* [What is required]:
Rewrite the material below, swapping "At what coordinates should I click to accomplish" for "Which point should I click to complete" everywhere and leaving everything else unchanged. Leave out the pictures.
(begin)
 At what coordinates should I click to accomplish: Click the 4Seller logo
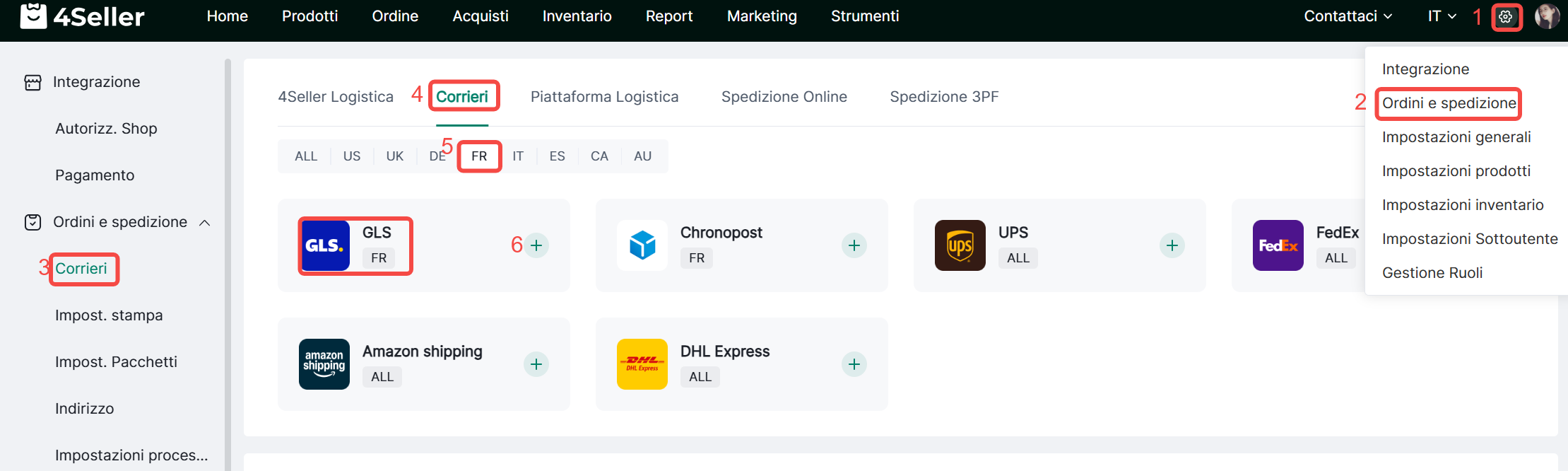pos(82,16)
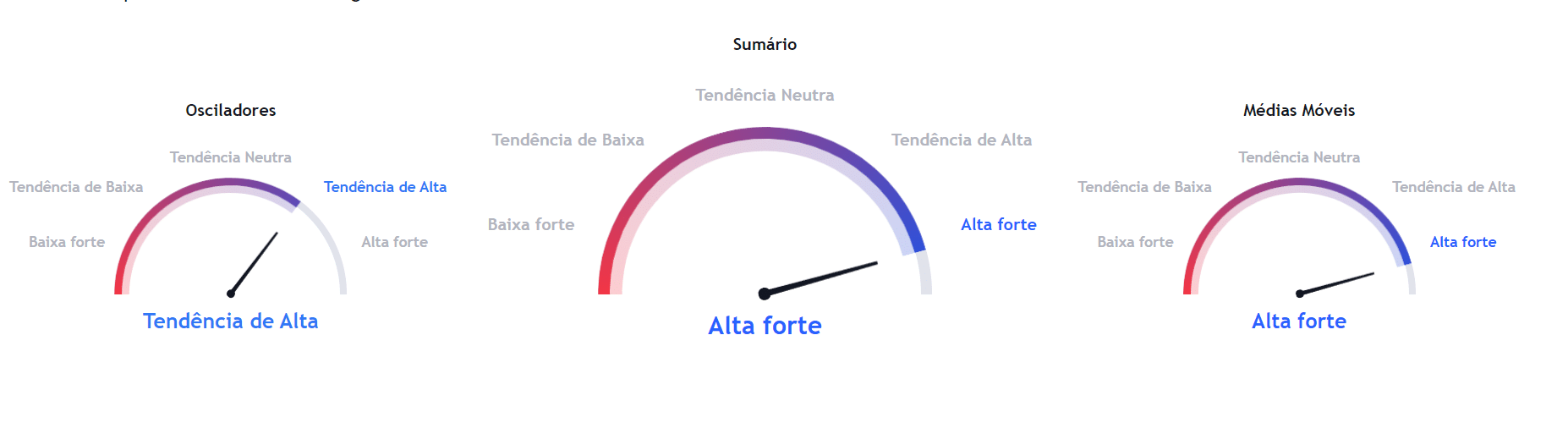
Task: Click 'Tendência Neutra' label on Osciladores gauge
Action: (231, 157)
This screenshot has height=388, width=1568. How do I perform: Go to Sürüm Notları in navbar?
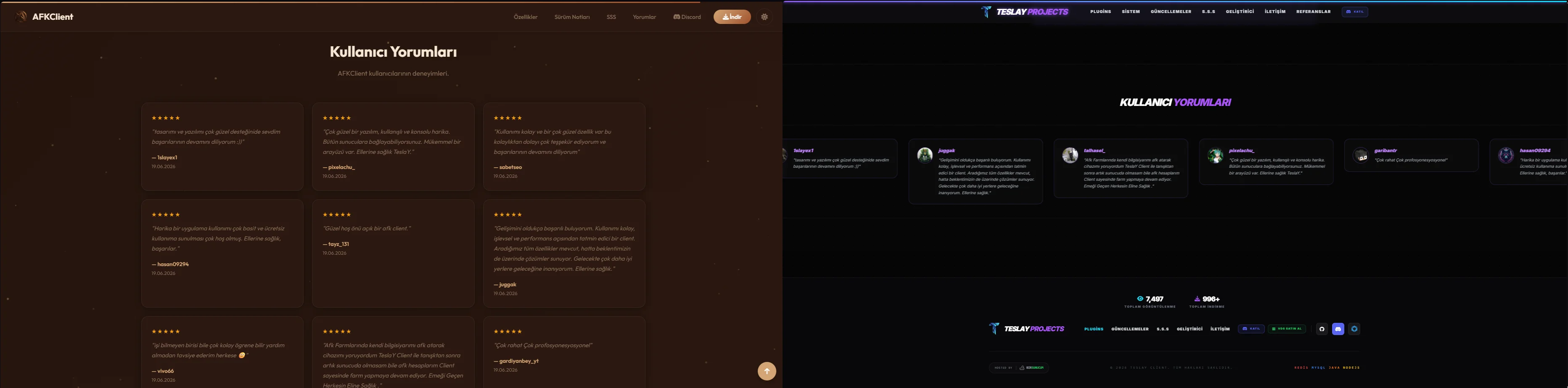point(571,17)

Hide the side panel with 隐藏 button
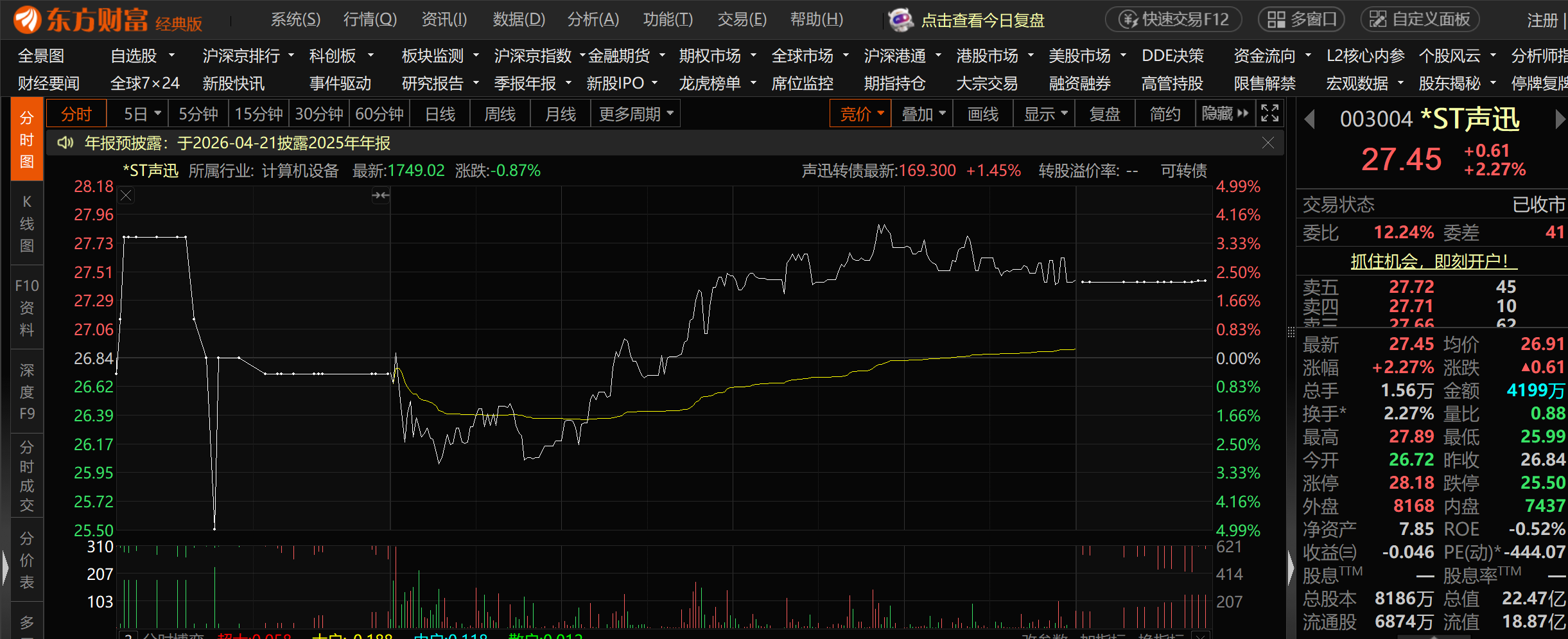point(1224,114)
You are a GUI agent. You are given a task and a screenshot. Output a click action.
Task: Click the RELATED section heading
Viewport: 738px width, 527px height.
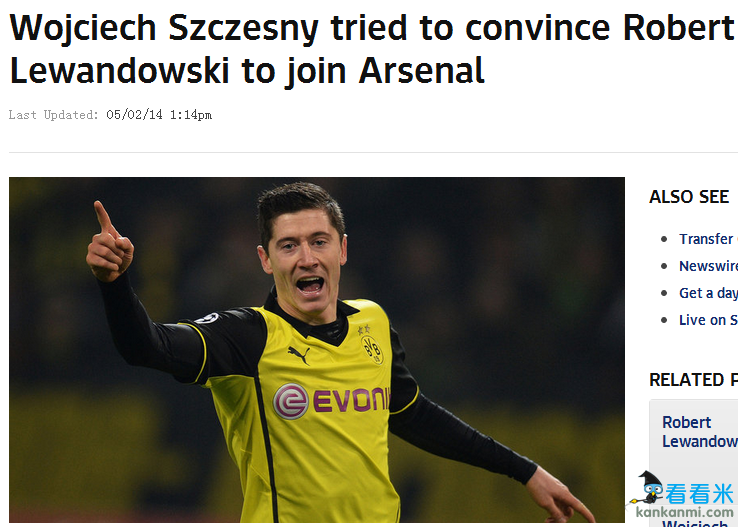click(x=694, y=380)
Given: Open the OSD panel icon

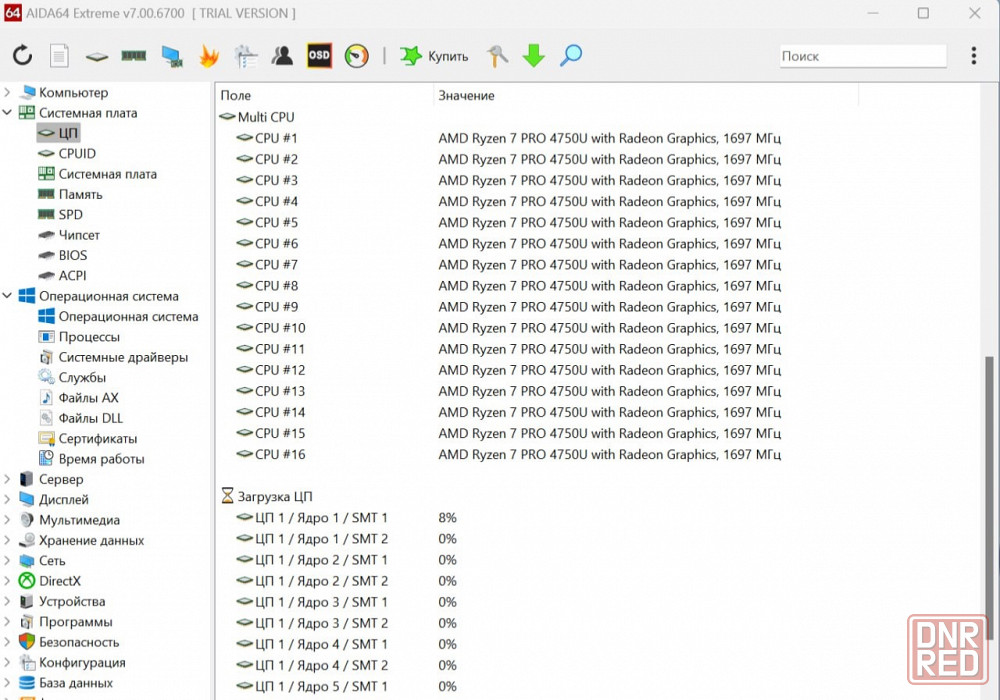Looking at the screenshot, I should (319, 56).
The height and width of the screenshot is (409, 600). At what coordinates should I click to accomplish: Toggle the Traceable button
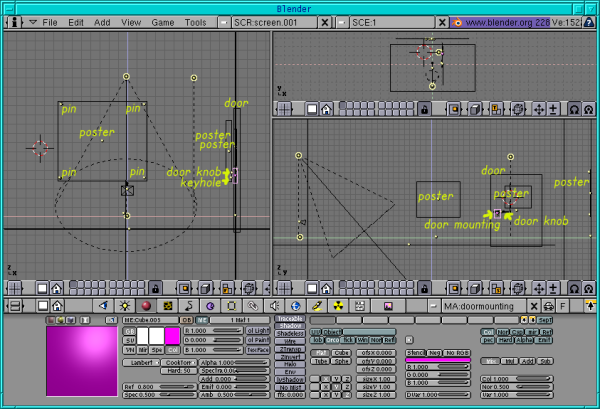pos(290,318)
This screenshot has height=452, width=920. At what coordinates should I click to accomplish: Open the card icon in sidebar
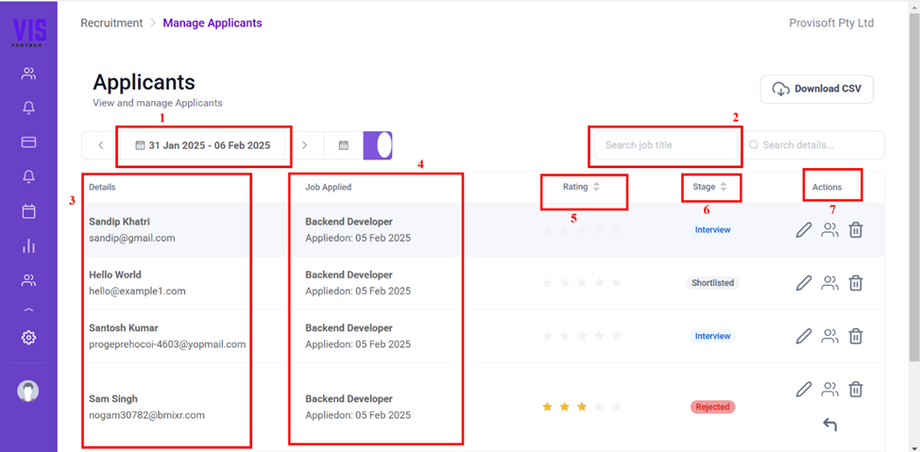(29, 142)
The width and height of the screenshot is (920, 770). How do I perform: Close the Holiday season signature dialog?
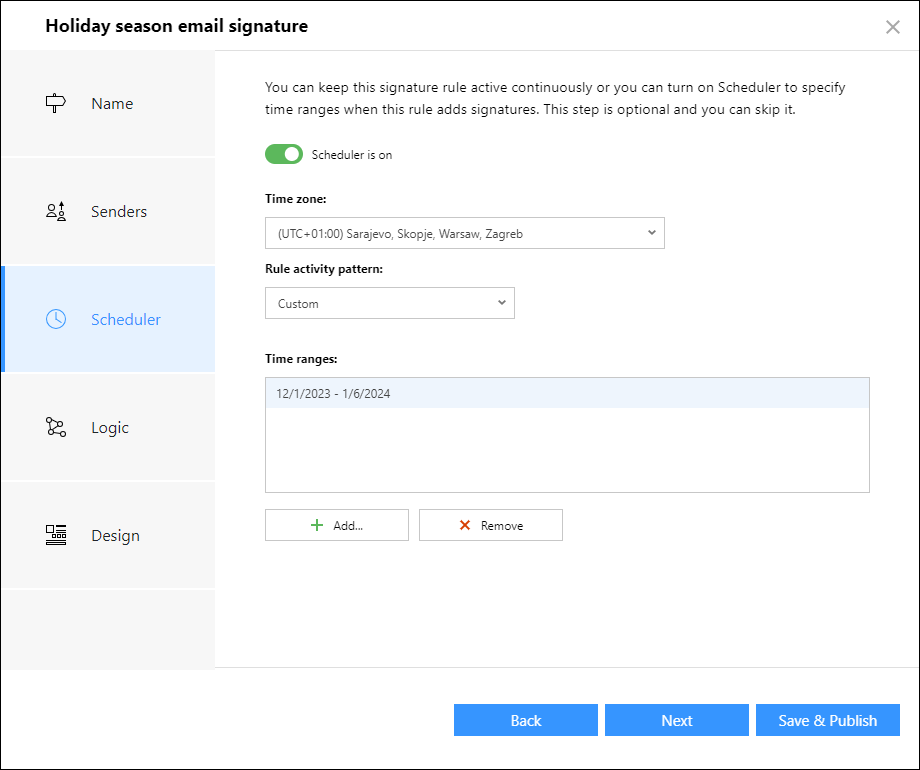click(x=892, y=27)
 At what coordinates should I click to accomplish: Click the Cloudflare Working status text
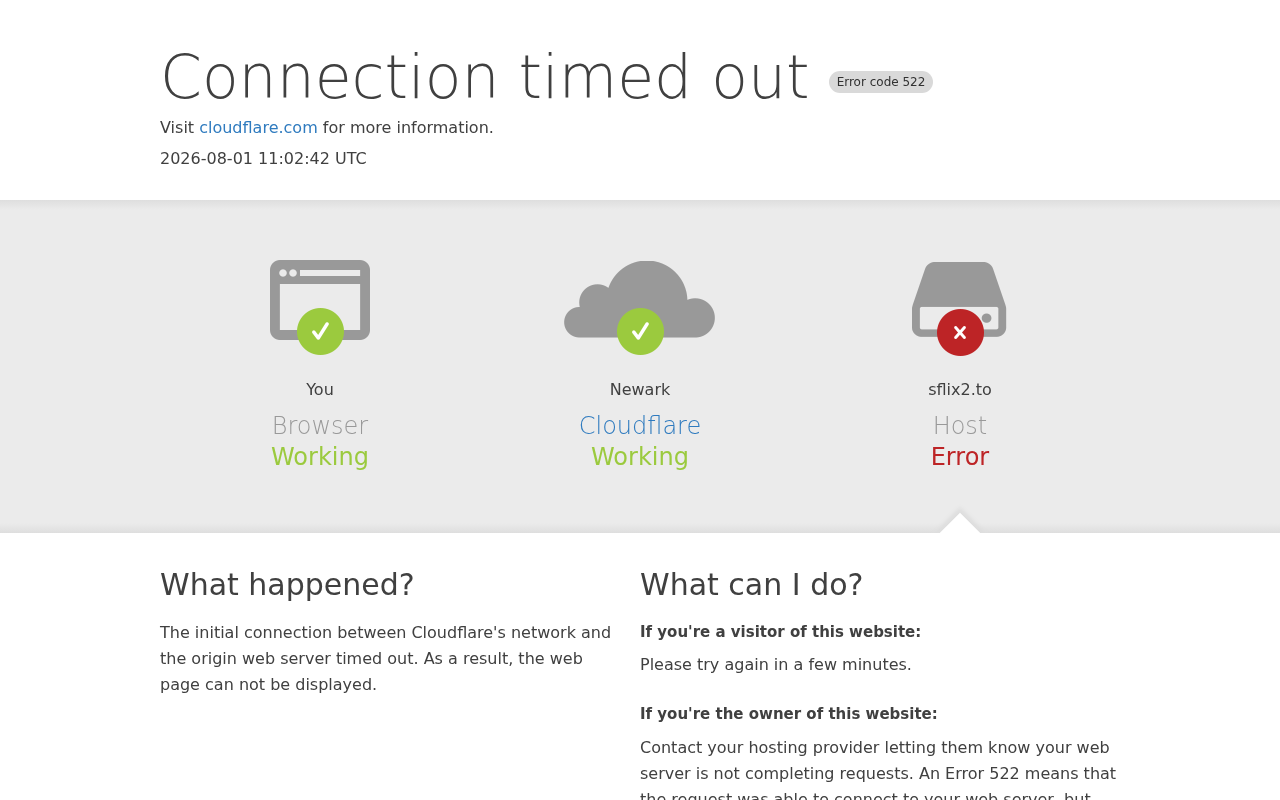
(end)
* [Result]:
 Which point should I click to complete: Click the 4Seller logo
pos(82,16)
Task: Click 'Tendência Neutra' label on Osciladores gauge
Action: (231, 157)
This screenshot has height=388, width=1568. How do I perform: Go to Sürüm Notları in navbar?
point(571,17)

Hide the side panel with 隐藏 button
point(1224,114)
You are a GUI agent. You are given a task and a screenshot. Output a click action.
Task: Click the RELATED section heading
Viewport: 738px width, 527px height.
click(x=694, y=380)
Given: Open the OSD panel icon

Looking at the screenshot, I should (319, 56).
The height and width of the screenshot is (409, 600). Which point should I click to complete: Toggle the Traceable button
pos(290,318)
This screenshot has height=452, width=920. Which point should I click to complete: Open the card icon in sidebar
(29, 142)
The width and height of the screenshot is (920, 770). How do I perform: Close the Holiday season signature dialog?
click(x=892, y=27)
 Which point should I click to complete: Click the Cloudflare Working status text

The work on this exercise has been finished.